By explaining the difference between interpretations: traditional (Jesus and God above all things) and “radical and revolutionary” — I think you clarify what I think the blog dispute is about. Is Jesus “Resolving” the Imaginary or “Challenging” it?

More than whether Jesus is really asking you to hate your family or not, I’m interested in how you think the Imaginary can be challenged. Is this even possible? To what extent does challenging the bonds of the tribe/family/Imaginary involve the Real and the Symbolic?

Guavatree is responding to a comment I made earlier clarifying my position on Luke 14:26 where Jesus claims that in order to follow Jesus one must hate their mother, father, brother, sister, etc. I have read this, following the findings of ethnographers, as a devaluation of the role of familial or kinship relations as a foundation of social and political structure.

Thanks for the additional passages (here Guavatree provides numerous Gospel references to Jesus making injunctions similar to that found in Luke 14:26), Guavatree. Based on your remarks, I wonder if I haven’t missed the point of some of Kevin’s criticisms. You write:

So in terms of this argument on the blog, hating your family and loving Jesus and God hardly strikes me as a textual oddity.

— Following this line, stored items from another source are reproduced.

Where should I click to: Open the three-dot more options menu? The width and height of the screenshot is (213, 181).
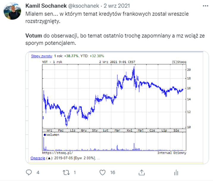point(205,6)
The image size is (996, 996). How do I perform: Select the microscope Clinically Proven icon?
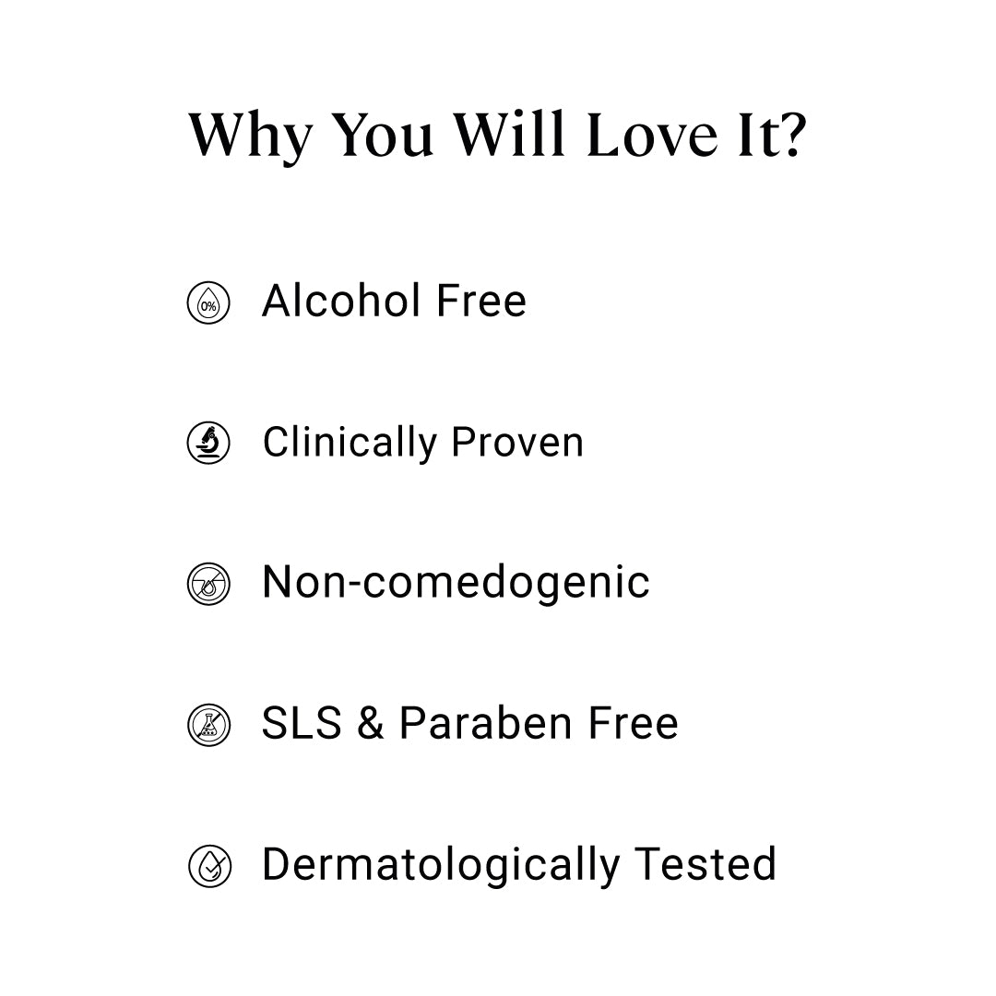(208, 443)
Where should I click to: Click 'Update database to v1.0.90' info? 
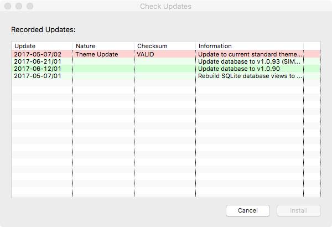pyautogui.click(x=239, y=69)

The real question is whether Jesus’ “dissolution of “the law” into two vast identifications (God/neighbor)” as kvond puts it is a resolution of the imaginary OR a “challenging of this dimension of the imaginary” as larval subjects puts it.

If I’m following your gloss correctly Guavatree, then the dispute revolves around Jesus’ declaration to love one’s neighbor as ourselves and his charge to hate our parents, where it is being claimed that there is a contradiction between these two positions. With respect to the second command, it had never occurred to me to read the demand to hate our family literally. That would be a bizarre reading of the Gospels no matter how you cut it, so I’m surprised to discover that others might have read me as claiming such a thing. Rather, I am interpreting Jesus’ charge as the injunction to cease privileging familial relations or tribal identifications. As such, this separation from the primacy of kinship structures would be a precondition for love of the stranger or the neighbor. This is also why I’ve drawn attention to the story of the Good Samaritan because here we have an instance of a love extended to the other that falls outside the tribal community.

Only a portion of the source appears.